Daft Punk – Random Access Memories

A colossus astride a wave of hype, Random Access Memories is … quite good. But there’s nothing on here that’s “new” or “unheard”. It’s a long 1980’s 12″ remix. It’s heavily indebted to the music of Daft Punk ‘s childhood, to the Harold Faltermeyer/Giorgio Moroder soundtracks of the 80s, to the world of classic, elegant disco and Chic and funk and disco.

Any of the songs on here could accompany an action sequence in a nightclub with Eddie Murphy, or a squelchy love scene with someone with enormous and obscenely curly blonde hair. It doesn’t help that track three is a monologue by Giorgio Moroder, which betrays utterly the source of the record. There’s lashings of Kraftwerk ‘s futurism in a sense of a general, minimal aesthetic, of variations and explorations of themes, and of a melodic strength that stretches far beyond a mere sense of coolness.

Aside from the whole ‘Robot Heads’ stuff, and all the imagery, Random Access Memories is a good record. Certainly, it doesn’t seem like eight years since the last album. There’s a confidence in ebb and flow, drama, and at the climax of ‘Giorgio’ as strings, drums, and drop-ins give the song a sense of a huge, unstoppable momentum as it powers inexorably on.

And yeah, you know, ‘Get Lucky’, which sounds nothing like Daft Punk, and everything like 1978.

There’s nothing false about this: just the sound of two thirty something musicians making music that sounds exactly like the records they loved growing up: the clean and precise mechanics of sequencers and disco, dance, and thumping, aspiration soundtracks. These are the children of ‘I Feel Love’ and the Scarface soundtrack, Chic, Shaft, ‘Axel F.’ and ‘Blue Monday’. And it’s all here.
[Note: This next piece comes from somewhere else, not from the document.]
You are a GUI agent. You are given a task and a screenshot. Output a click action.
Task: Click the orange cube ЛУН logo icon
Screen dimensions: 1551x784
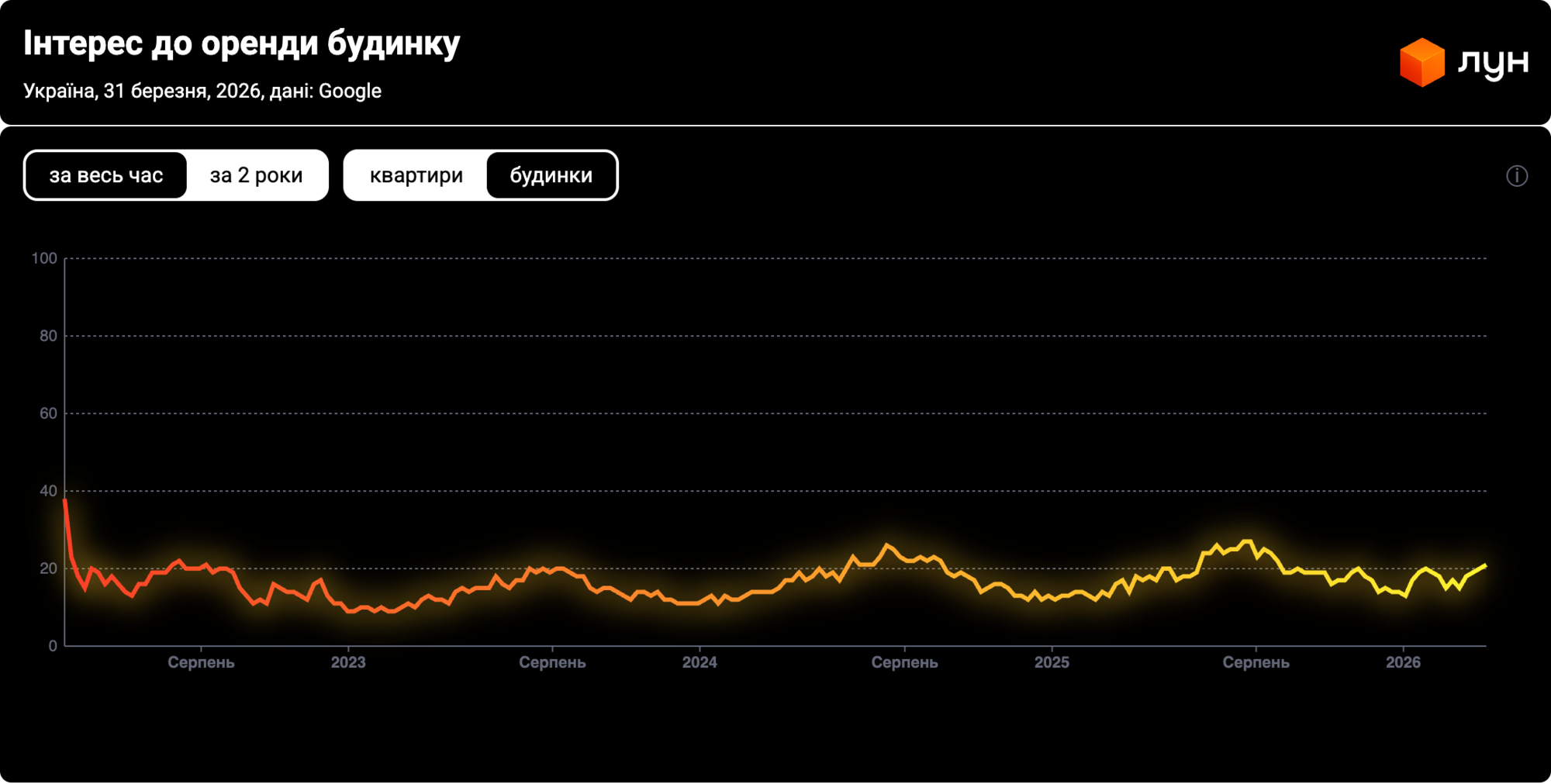[1421, 62]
Of course, other reviewers says it sounds like Phil Collins and Richard Clayderman , cloying, overly sincere, anodyne bullshit with no wit or style. If Phil Collins sounded this good, I would love his records, apart from the covers. What Random Access Memories is – is a labour of love. It takes eight years to make a record because you try hard to make sure every note, out of every note that there could be is the – perfect – note, but .. only after you have tried all the others.

Sure, it’s a brazen tribute to the electronica of thirty summers ago, but reminds me of nothing more, and nothing less, than the instrumental b-sides and 12″ remixes that I listened to twenty five years ago, when huge vinyl slabs of music remixed by Moroder, Faltermayer, for forgotten soundtrack albums were my staple diet. It’s not an album so much as a collection of long-lost classic 80’s 12″s you’ve never heard.

Songs are explored, broken down, built up, fractured into a thousand parts and recreated, all of whom exist to take the song to the full, epic potential. Sure, you’ve heard it all before, but we’ve heard everything before. There’s only so many notes, so many ideas, so many songs. There’s too many vocoders, though. And ‘Touch’ is a mess of ideas, where everything the band couldn’t get to fit anywhere else is mashed together into a seven minute splodge.

Nobody else sounds quite like this: which is both a great shame, and a great joy: because Random Access Memories is Daft Punk’s best thing yet.